Chain-of-thought can hurt performance on tasks where thinking makes humans worse
https://arxiv.org/abs/2410.21333Humans are so smart and do so many decisions and calculations on the subconscious/implicit level and take a lot of mental shortcuts, so that as we try to automate this by following exactly what the process is, we bring a lot of the implicit thinking out on the surface, and that slows everything down. So we've had to be creative about how we build LLM workflows.
We've observed it previously in psychiatry(and modern journalism, but here I digress) but LLMs have made it obvious that grammatically correct, naturally flowing language requires a "world" model of the language and close to nothing of reality, spatial understanding? social clues? common sense logic? or mathematical logic? All optional.
I'd suggest we call the LLM language fundament a "Word Model"(not a typo).
Trying to distil a world model out of the word model. A suitable starting point for a modern remake of Plato's cave.
It's not that these "human tools" for understanding "reality" are superfluous, it's just that they ar second-order concepts. Spatial understandings, social cues, math, etc. Those are all constructs built WITHIN our primary linguistic ideological framing of reality.
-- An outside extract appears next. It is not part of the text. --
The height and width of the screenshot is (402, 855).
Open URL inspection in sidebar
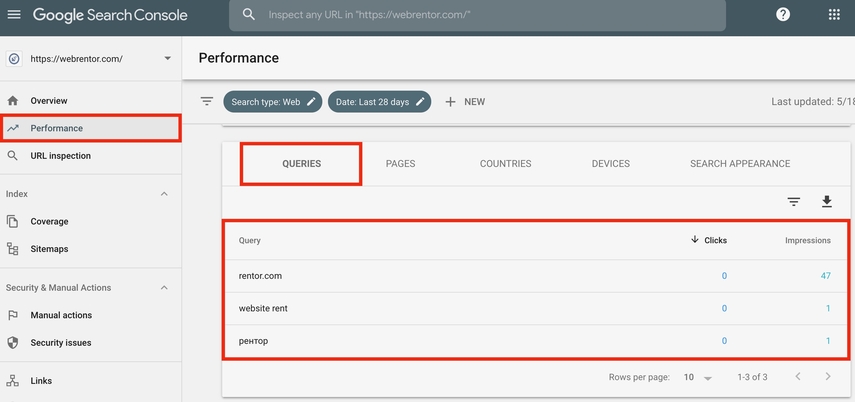[60, 156]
To us these are totally different tasks and would actually require totally different kinds of programmers but when one language is another language is everything, the inventions we made to expand the human brain's ability to delve into linguistic reality are no use.
And the random noise in the process could prevent it from ever being useful, or it could allow it to find a hyper-efficient clever way to apply cross-language transfer learning to allow a 1->1 mapping of your perfectly descriptive prompt to equivalent ASM....but just this one time.
There is no way to know where performance per parameter plateaus; or appears to on a projection, or actually does... or will, or deceitful appears to... to our mocking dismay.
As we are currently hoping to throw power at it (we fed it all the data), I sure hope it is not the last one.
Thus, Large Word Model (LWM) would be more precise, following his argument.
> In extensive experiments across all three settings, we find that a diverse collection of state-of-the-art models exhibit significant drop-offs in performance (e.g., up to 36.3% absolute accuracy for OpenAI o1-preview compared to GPT-4o) when using inference-time reasoning compared to zero-shot counterparts.
In other words, the issue they're identifying is that COT is an less effective model for some tasks compared to unmodified chat completion, not just that it slows everything down.
1) Everything
For the purpose of AGI, LLM are starting to look like a local maximum.
I've been saying it since they started popping off last year and everyone was getting euphoric about them. I'm basically a layman - a pretty good programmer and software engineer, and took a statistics and AI class 13 years ago in university. That said, it just seems so extremely obvious to me that these things are likely not the way to AGI. They're not reasoning systems. They don't work with axioms. They don't model reality. They don't really do anything. They just generate stochastic output from the probabilities of symbols appearing in a particular order in a given corpus.
It continues to astound me how much money is being dumped into these things.
That's how we think. We think sequentially. As I'm writing this, I'm deciding the next few words to type based on my last few.
Blows my mind that people don't see the parallels to human thought. Our thoughts don't arrive fully formed as a god-given answer. We're constantly deciding the next thing to think, the next word to say, the next thing to focus on. Yes, it's statistical. Yes, it's based on our existing neural weights. Why are you so much more dismissive of that when it's in silicon?
Remember the resounding euphoria at the LK-99 paper last year, and how everyone suddenly became an expert on superconductors? It's clear that we've collectively learned nothing from that fiasco.
The idea of progress itself has turned into a religious cult, and what's worse, "progress" here is defined to mean "whatever we read about in 1950s science fiction".
Maybe in our society there's a surprising amount of value of a "word stirrer" intelligence. Sure, if it was confident when it was right and hesitant when it was wrong it'd be much better. Maybe humans are confidently wrong often enough that an artificial version that's compendious experience to draw on is groundbreaking.
Human brains are sure big but they are inefficient because a big portion of the brain is going to non-intelligence stuff like running the body internal organs, eye vision, etc…
I do agree that the money is not well spent. They should haver recognized that we are hitting s local maximum with the current model and funding should be going to academic/theoretical instead of dump brute force.
Arguably a second regression, the first being cost, because COT improves performance by scaling up the amount of compute used at inference time instead of training time. The promise of LLMs was that you do expensive training once and then run the model cheaply forever, but now we're talking about expensive training followed by expensive inference every time you run the model.
A regression that humans also face, and we don't say therefore that it is impossible to improve human performance by having them think longer or work together in groups, we say that there are pitfalls. This is a paper saying that LLMs don't exhibit superhuman performance.